Art. 325. That no inconvenience may arise from the adoption of this Constitution, and in order to carry this Constitution into complete operation, it is hereby declared:

[Laws Which Remain in Force.]

First-That all laws in force in this State, at the time of the adoption of this Constitution, not inconsistent therewith, and constitutional when enacted, shall remain in full force and effect until altered or repealed by the General Assembly, or until they expire by their own limitation. All ordinances passed and ratified by this Convention and appended to the official original draft of the Constitution delivered to the Secretary of State, shall have the same force and effect as if included in, and constituting a part of, this Constitution.

[Writs, Actions, etc., Continue as Valid.]

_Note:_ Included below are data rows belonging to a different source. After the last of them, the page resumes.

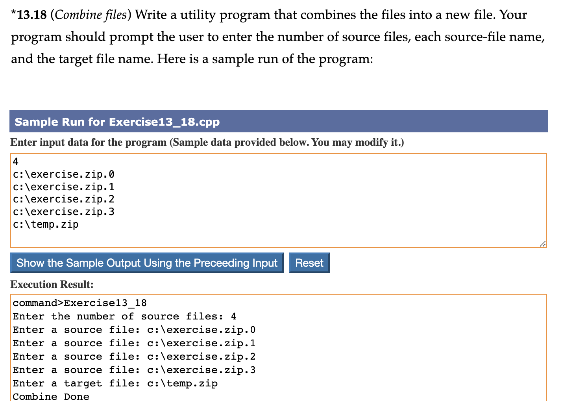This screenshot has width=562, height=401.
Task: Select the target path c:\temp.zip in the input box
Action: coord(45,224)
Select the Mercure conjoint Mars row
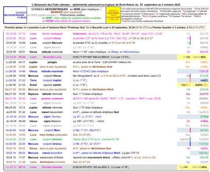This screenshot has height=172, width=210. [x=106, y=130]
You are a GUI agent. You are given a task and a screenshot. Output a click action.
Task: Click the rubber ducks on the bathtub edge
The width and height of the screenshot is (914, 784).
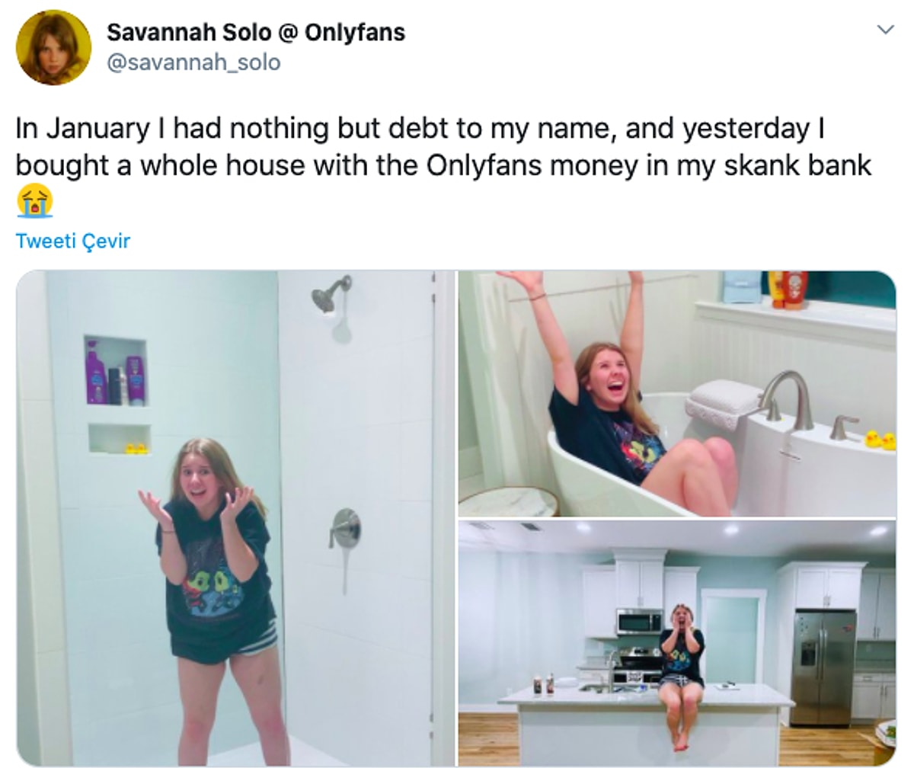tap(880, 440)
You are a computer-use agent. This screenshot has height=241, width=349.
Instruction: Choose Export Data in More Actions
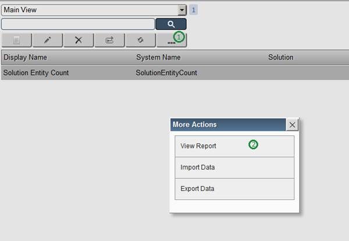(x=198, y=189)
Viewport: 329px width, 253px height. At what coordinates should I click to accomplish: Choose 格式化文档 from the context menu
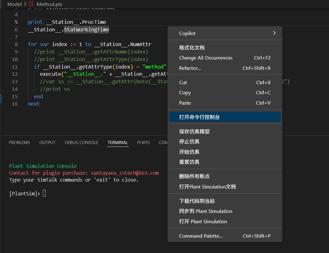tap(192, 48)
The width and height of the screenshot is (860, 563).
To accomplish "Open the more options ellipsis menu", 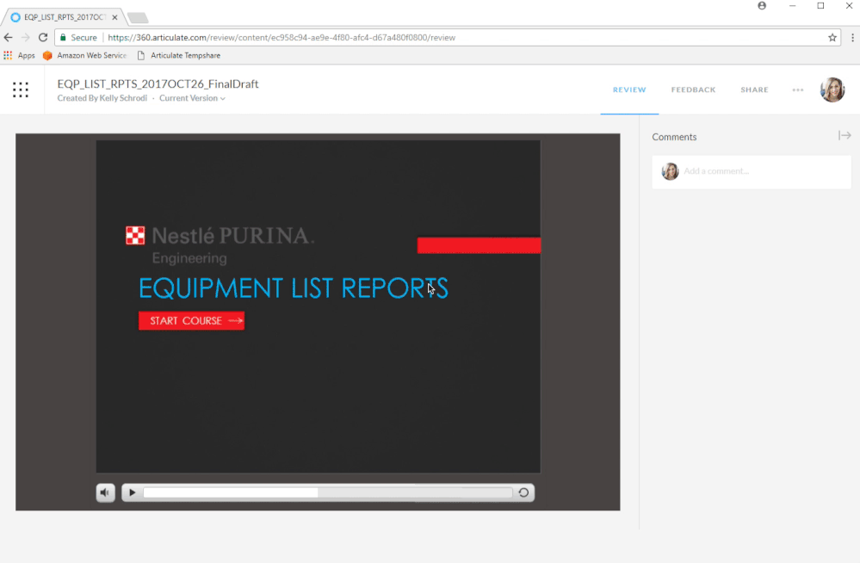I will coord(798,90).
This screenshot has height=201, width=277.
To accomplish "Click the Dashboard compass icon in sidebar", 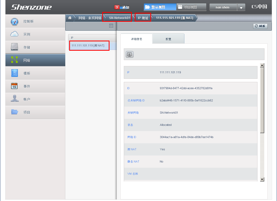I will click(15, 21).
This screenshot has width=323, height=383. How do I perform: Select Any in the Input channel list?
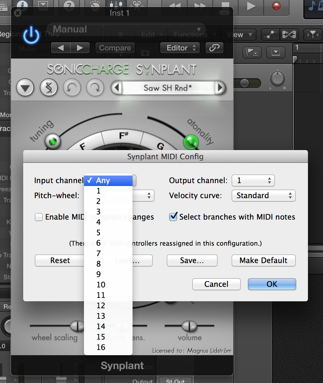[103, 180]
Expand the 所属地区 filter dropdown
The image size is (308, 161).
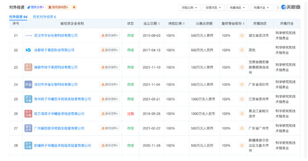(x=238, y=8)
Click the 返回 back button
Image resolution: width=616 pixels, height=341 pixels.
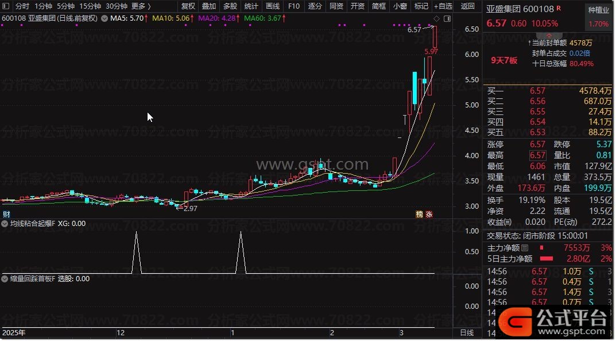click(x=468, y=6)
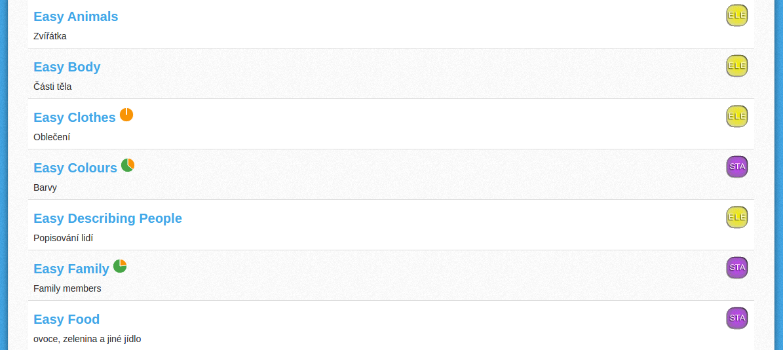Click the ELE badge for Easy Body

tap(736, 66)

Second-All writs, actions, causes of action, proceedings, prosecutions and rights of individuals, or bodies corporate, and of the State, when not inconsistent with this Constitution, shall continue as valid and in full force and effect.

[Inconsistent Laws Are Abrogated-Exception.]

Third-The provisions of all laws, which are inconsistent with this Constitution, shall cease upon its adoption, except that all laws which are inconsistent with such provisions of this Constitution as require legislation to enforce them, shall remain in full force until such legislation is had.

[Obligations to State, etc., Judgments, etc., Remain in Force.] Fourth-All recognizances, obligations and all other instruments entered into or executed before the adoption of this Constitution, to the State, or to any parish, city, municipality, board, or other public corporation therein, and all fines, taxes, penalties, forfeitures and rights, due, owing or accruing to the State of Louisiana, or to any parish, city, municipality, board, or other public corporation therein, under the Constitution and laws heretofore in force, and all writs, prosecutions, actions and proceedings, except as herein otherwise provided, shall, continue and remain unaffected by the adoption of this Constitution. All indictments and informations which shall have been found or filed, or may hereafter be found or filed for any crime or offense committed before the adoption of this Constitution, may be prosecuted as if no change had been made, except as herein otherwise provided.

[Officers Retain Positions Until Successors Are Qualified.]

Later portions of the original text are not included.